TechCanary incorporates in Canada, eyes future expansion

By Jason Contant | August 1, 2018 | Last updated on October 30, 2024
2 min read

Milwaukee-based insurtech company TechCanary has incorporated in Canada, with headquarters in Laval, Que. and an eye to opening another office in Toronto.

TechCanary CEO and co-founder Reid Holzworth told Canadian Underwriter Tuesday that “it’s not planned yet, but we’ll open an office in Toronto as well.” He anticipates this will happen within the next year or so. “We have three people on the ground in Toronto now,” he added.

The insurtech announced late last week that it had incorporated in Canada as TechCanary Insurance Software of Canada ULC, citing the company’s rapidly growing Canadian market share and expanding client base as key reasons. TechCanary’s new chief revenue officer, Saima Shaukat and chief technology officer, Pat Forgioine, will work from the Laval office and are currently building an expanded Canada-based team to support existing clients and engage new clients in the region.

TechCanary provides a broker management system developed from the Salesforce cloud-based software.

Holzworth said the company  worked with the Centre for Study of Insurance Operations to build the software.

Holzworth uses the analogy of Salesforce as a website. Whereas other companies may be adding a page to that website, “what we did is we built inside their website,” he explained. Rather than adding to a legacy system that’s been in place for 30 years and building around it – “it creates a silo and then everybody has to connect to that silo, if they even allow or built the functionality to connect,” Holzworth said – TechCanary’s solution could be considered a replacement.

“At our core, we’re a complete replacement of an existing agency management system or broker management system,” he said. “Our out-of-the-box functionality replaces what [customers] have and it gives them so much more.”

The solution also supports an app exchange, with “thousands” of financial and analytics apps.
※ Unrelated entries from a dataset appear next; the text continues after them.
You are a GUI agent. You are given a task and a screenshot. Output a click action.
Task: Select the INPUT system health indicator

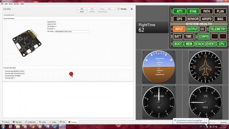pyautogui.click(x=179, y=29)
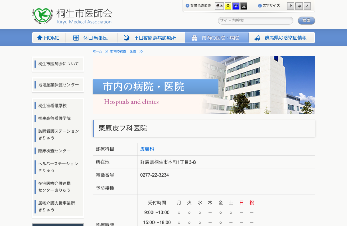
Task: Click the サイト内検索 search field
Action: [256, 21]
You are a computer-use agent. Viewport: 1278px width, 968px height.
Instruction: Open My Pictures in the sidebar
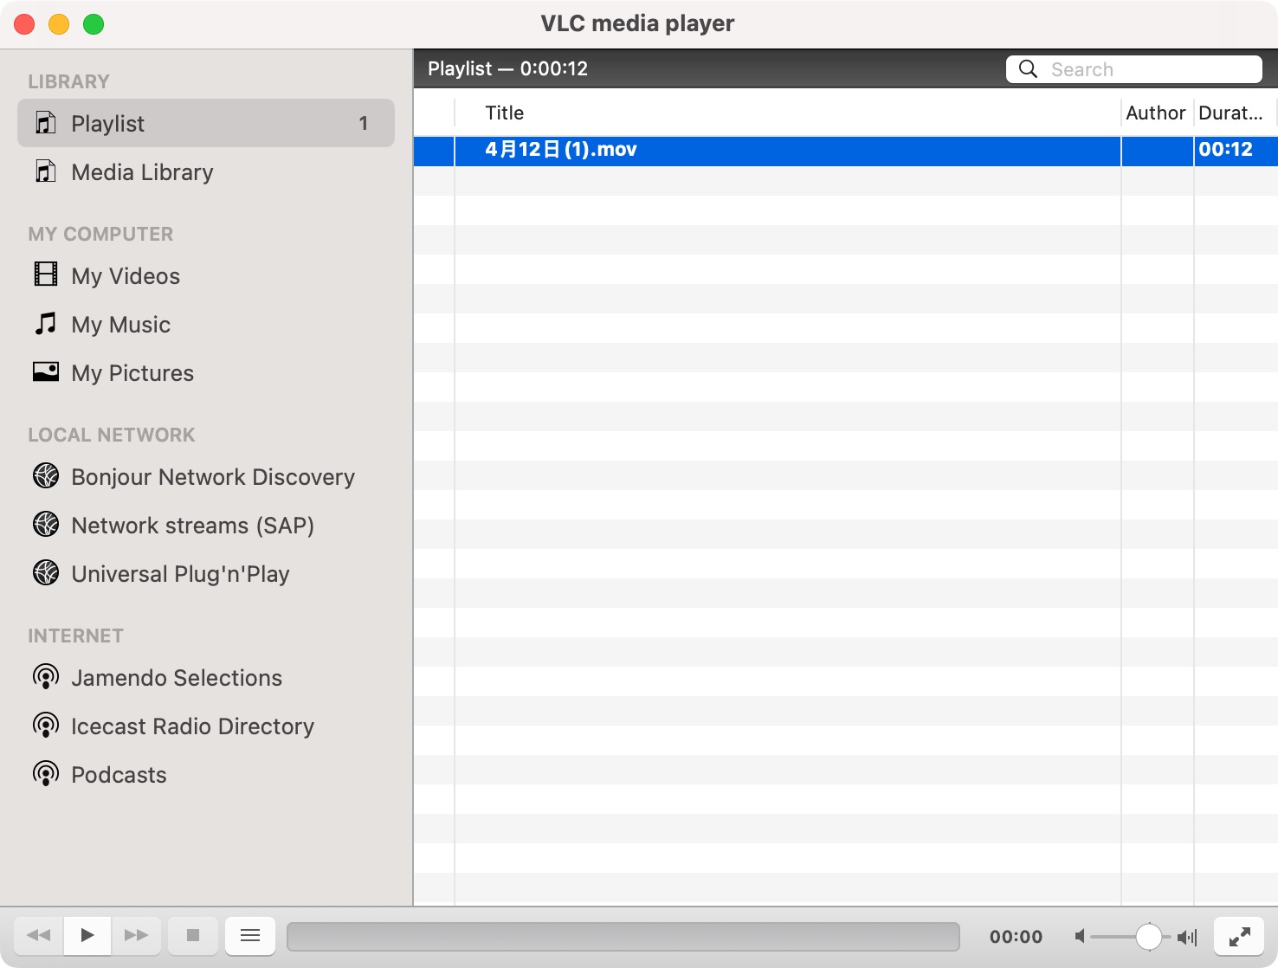pyautogui.click(x=132, y=373)
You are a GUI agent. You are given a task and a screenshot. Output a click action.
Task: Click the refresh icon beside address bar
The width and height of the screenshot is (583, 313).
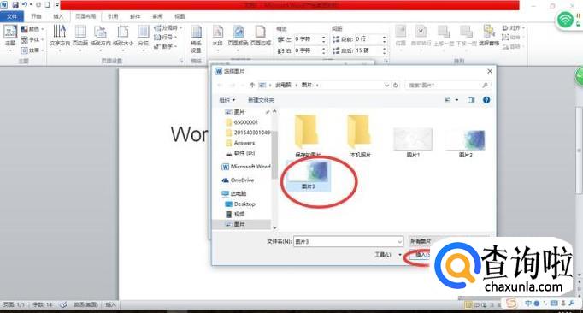click(396, 85)
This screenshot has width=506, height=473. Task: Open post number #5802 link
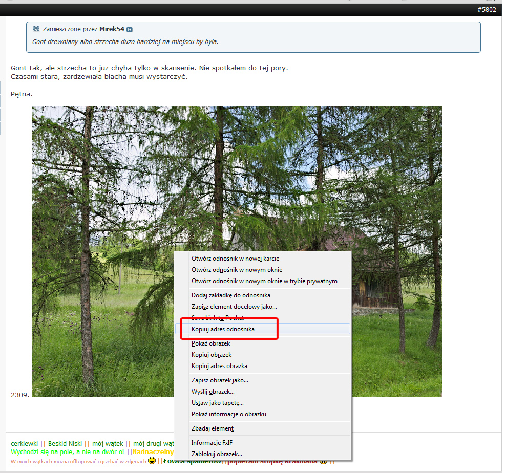(487, 10)
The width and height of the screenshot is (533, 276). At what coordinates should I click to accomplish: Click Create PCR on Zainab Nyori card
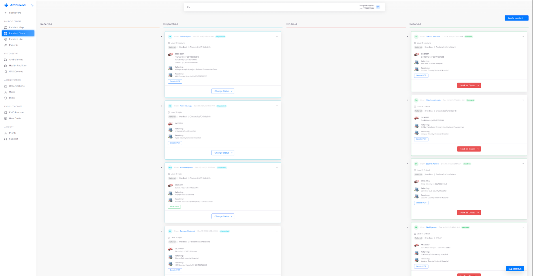coord(175,81)
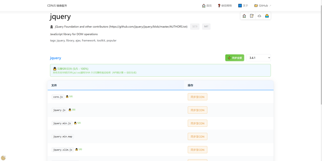Screen dimensions: 322x161
Task: Open 使用帮助 in the top navigation
Action: point(225,6)
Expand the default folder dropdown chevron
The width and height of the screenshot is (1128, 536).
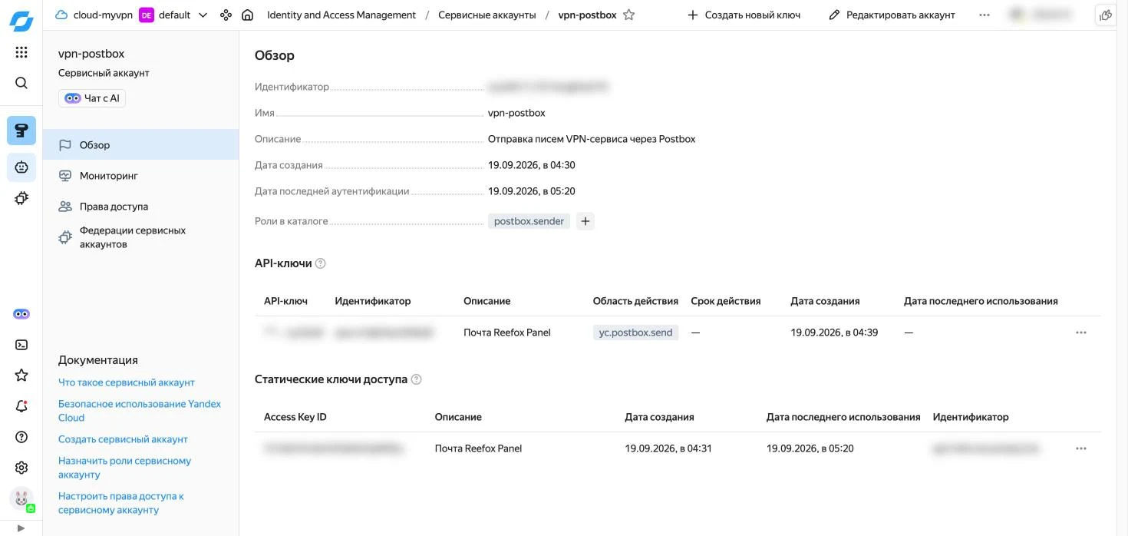point(203,15)
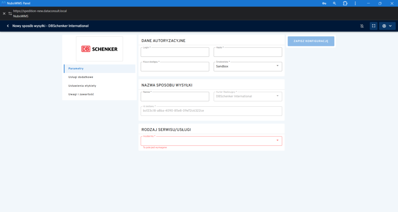Image resolution: width=398 pixels, height=212 pixels.
Task: Expand the Środowisko dropdown showing Sandbox
Action: [x=248, y=66]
Because the product doesn’t require supporting back-end infrastructure (which is already in Salesforce), “all we’re doing is building new features and functionality,” Holzworth said. For example, one Canadian marine insurance client is working with TechCanary to gather “the correct information in a systematic way to get a quote for a large vessel [or] small vessel.” Specific questions could include:

  • How many motors does it have?
  • What is the horsepower of that motor?
  • What is the vessel hull made of? fiberglass? wood? aluminum?

Holzworth said that in the Canadian market, everybody from carriers to brokers is looking to technology to help them be more efficient. “The incumbents haven’t locked down the market yet as far as automation is concerned.”